# Insane fordite



## CjG78 (Oct 15, 2021)

G'day!
Received a nice piece of kenwirth fordite with lumps and bumps. Cast in black epoxy resin. I added ebonite sleeves to ensure I could get threads on it.
Ebonite finials and section. Ca finish. 
Jowo #6 nib.
Such an awesome piece of material.


----------



## Penultimate (Oct 15, 2021)

That’s beautiful. It looks like a big pen.


----------



## PatrickR (Oct 15, 2021)

Nice work with a great material.


----------



## TDahl (Oct 15, 2021)

Beautiful pen Casey. I especially like the finish on the section and the finials. The threads look crisp as well. Nice job.


----------



## jrista (Oct 16, 2021)

That is some truly great fordite! Its really hard to find the true "Detroit Agate" stuff that actually looks like agate these days... So much of it is either fake (manufactured) and just simple layers, or the less interesting stuff that is mostly flat layers with a few curls here and there. This kind of true agate-like material is darn rare.

Beautiful pen, for sure! I think you put that rarity to excellent use!


----------



## howsitwork (Oct 16, 2021)

looks wonderful . Nice lines and finish too Casey.


----------



## Penchant 4 (Oct 16, 2021)

As jrista said, your writing instrument looks great with the quite rare "Fordite".  Decades ago, I worked in a store that carried Fordite.  Then it was called Paint Rock.  $0.25 to $0.50 a pound (not a misprint); and could not give it away.

Thanks for sharing the photos.


----------



## RichAldrich (Oct 16, 2021)

Great pen!


----------



## magpens (Oct 16, 2021)

For lack of a better response . . . . F*A*N*T*A*S*T*I*C !!!!

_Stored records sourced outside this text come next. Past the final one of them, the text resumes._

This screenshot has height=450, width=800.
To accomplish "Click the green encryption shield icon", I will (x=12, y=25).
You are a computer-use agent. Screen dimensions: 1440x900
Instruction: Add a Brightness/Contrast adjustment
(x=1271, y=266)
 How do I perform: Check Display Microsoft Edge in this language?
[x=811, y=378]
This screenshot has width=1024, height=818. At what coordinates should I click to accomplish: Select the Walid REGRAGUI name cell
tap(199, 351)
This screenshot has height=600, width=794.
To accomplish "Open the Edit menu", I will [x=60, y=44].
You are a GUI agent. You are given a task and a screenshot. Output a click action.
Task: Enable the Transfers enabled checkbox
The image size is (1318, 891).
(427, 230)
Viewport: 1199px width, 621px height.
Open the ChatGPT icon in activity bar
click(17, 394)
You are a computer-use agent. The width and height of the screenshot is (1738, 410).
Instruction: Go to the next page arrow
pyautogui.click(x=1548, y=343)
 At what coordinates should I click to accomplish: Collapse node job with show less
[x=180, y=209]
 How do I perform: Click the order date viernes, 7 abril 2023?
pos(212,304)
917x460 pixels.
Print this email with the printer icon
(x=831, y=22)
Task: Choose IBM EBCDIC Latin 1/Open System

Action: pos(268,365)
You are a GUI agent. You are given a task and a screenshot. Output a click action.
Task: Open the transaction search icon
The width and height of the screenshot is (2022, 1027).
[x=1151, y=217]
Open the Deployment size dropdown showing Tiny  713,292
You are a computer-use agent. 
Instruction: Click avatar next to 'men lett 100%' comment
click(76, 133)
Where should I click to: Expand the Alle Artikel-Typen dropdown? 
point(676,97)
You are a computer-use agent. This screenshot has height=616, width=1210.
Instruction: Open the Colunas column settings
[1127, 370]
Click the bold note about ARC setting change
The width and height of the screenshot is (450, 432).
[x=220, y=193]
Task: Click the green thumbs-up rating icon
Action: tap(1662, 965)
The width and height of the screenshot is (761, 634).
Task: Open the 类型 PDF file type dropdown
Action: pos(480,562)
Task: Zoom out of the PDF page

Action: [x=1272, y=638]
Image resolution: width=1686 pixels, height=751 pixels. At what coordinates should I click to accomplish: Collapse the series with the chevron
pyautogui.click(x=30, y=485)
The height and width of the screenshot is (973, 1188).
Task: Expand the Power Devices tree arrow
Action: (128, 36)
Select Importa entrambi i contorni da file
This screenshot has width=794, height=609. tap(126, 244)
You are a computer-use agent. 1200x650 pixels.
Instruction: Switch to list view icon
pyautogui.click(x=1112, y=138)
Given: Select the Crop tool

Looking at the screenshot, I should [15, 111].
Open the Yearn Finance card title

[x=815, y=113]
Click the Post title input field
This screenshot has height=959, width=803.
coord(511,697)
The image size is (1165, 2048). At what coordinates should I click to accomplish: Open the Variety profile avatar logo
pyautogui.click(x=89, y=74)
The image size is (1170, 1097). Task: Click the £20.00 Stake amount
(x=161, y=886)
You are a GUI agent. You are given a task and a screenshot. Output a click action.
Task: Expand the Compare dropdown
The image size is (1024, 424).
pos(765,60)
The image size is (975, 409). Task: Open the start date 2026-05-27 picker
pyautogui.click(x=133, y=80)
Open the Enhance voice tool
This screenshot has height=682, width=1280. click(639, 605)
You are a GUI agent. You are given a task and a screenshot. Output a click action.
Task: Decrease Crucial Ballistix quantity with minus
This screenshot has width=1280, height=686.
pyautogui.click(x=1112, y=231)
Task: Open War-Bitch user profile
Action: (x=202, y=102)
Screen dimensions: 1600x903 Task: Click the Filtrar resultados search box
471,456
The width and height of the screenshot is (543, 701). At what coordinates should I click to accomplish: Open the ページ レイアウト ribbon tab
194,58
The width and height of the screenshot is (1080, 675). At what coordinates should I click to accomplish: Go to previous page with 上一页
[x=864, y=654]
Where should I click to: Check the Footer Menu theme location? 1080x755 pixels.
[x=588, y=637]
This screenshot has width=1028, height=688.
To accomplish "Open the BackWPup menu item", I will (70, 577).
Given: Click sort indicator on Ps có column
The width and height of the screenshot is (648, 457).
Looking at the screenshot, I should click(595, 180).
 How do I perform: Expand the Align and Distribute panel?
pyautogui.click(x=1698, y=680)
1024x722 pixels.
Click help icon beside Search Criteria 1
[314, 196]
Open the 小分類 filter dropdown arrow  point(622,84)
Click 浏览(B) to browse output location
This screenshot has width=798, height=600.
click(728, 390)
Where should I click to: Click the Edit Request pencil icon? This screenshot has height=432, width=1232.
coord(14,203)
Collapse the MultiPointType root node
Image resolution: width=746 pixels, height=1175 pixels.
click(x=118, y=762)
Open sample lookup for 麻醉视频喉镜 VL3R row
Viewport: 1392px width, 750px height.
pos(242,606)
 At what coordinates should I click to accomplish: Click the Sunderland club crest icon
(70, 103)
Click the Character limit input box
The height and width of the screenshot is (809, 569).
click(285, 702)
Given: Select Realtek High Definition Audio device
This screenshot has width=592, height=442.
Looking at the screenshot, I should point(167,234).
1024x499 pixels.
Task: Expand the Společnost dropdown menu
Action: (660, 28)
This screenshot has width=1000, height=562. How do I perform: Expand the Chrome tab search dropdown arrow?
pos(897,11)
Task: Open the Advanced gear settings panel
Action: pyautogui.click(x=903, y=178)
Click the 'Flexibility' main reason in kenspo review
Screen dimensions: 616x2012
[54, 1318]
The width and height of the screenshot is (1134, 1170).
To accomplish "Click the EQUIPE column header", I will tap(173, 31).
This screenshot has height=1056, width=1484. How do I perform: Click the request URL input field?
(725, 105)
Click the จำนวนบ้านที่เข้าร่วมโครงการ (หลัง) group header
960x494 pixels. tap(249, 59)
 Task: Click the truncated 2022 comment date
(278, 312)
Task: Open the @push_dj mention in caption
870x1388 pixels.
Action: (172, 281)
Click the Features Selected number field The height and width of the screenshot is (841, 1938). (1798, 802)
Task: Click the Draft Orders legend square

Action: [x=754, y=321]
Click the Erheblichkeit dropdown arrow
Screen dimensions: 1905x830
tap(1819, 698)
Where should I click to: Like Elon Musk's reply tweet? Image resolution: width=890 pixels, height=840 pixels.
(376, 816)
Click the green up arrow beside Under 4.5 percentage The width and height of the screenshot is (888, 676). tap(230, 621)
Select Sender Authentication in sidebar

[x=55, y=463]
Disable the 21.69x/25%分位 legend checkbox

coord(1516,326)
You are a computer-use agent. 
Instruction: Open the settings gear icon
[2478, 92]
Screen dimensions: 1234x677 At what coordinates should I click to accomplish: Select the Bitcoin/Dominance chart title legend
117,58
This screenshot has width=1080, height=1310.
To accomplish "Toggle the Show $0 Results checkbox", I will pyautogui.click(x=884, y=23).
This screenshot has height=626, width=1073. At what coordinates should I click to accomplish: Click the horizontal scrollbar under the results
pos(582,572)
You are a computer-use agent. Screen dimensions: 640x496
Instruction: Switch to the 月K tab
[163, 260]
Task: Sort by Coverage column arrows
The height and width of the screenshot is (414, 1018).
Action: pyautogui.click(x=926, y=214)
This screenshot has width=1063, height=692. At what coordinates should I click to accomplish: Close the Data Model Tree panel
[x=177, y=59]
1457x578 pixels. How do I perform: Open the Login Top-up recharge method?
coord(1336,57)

Did it really originate at Kenworth ?


----------



## CjG78 (Oct 16, 2021)

magpens said:


> For lack of a better response . . . . F*A*N*T*A*S*T*I*C !!!!
> 
> Did it really originate at Kenworth ?


Thanks Mal, yes it did! Not too sure which factory


----------



## howsitwork (Oct 16, 2021)

Casey

maybe about time to wash the CA off that forefinger though or to use a display stand? The hand does give a really good perspective on size though.

Everything is relative though - One of my friends has “fingers like cows **** “ to quote the local Yorkshire expression so in his hands it would,look like a tooth pick!  forgive the vulgarity folks  how interesting the site filters out the phrase !  let’s try boobies instead


----------



## CjG78 (Oct 16, 2021)

howsitwork said:


> Casey
> 
> maybe about time to wash the CA off that forefinger though or to use a display stand? The hand does give a really good perspective on size though.
> 
> Everything is relative though - One of my friends has “fingers like cows **** “ to quote the local Yorkshire expression so in his hands it would,look like a tooth pick!  forgive the vulgarity folks  how interesting the site filters out the phrase !  let’s try boobies instead


I go for a 'beauty and the beast' approach


----------



## sorcerertd (Oct 16, 2021)

That is absolutely gorgeous and certainly one if the nicest pieces of fordite I've seen!!  It's not too often I hear it called Detroit Agate (mostly in the jewelry craft).


----------



## moke (Oct 17, 2021)

That is probably the coolest pen you have made and you have made some awesome pens.  I have never used nor would not know where to get fordite,  I get it is layers and layers of paint.....but is it durable...paint certainly isn't all that hard by nature......


----------



## CjG78 (Oct 20, 2021)

moke said:


> That is probably the coolest pen you have made and you have made some awesome pens.  I have never used nor would not know where to get fordite,  I get it is layers and layers of paint.....but is it durable...paint certainly isn't all that hard by nature......


Thanks mate.
So think of each layer being baked on at 55° f, it is quite hard but extremely chippy, as the paint is the only form of bond. Heat while turning or drilling expands the layers and makes blowouts very common. 
I prefer using fordite that is cast in resin, which holds it all together and makes for a much more stable turn. Still have to avoid heat. Light passes with the sharpest tool is needed also. Negative rake carbide is the best tool to use


----------



## duncsuss (Oct 20, 2021)

CjG78 said:


> Thanks mate.
> So think of each layer being baked on at 55° f, it is quite hard but extremely chippy, as the paint is the only form of bond. Heat while turning or drilling expands the layers and makes blowouts very common.
> I prefer using fordite that is cast in resin, which holds it all together and makes for a much more stable turn. Still have to avoid heat. Light passes with the sharpest tool is needed also. Negative rake carbide is the best tool to use


I have a few pieces of Kenworth, really must find somebody who will cast them for me. I like how the black resin makes the colours pop!


----------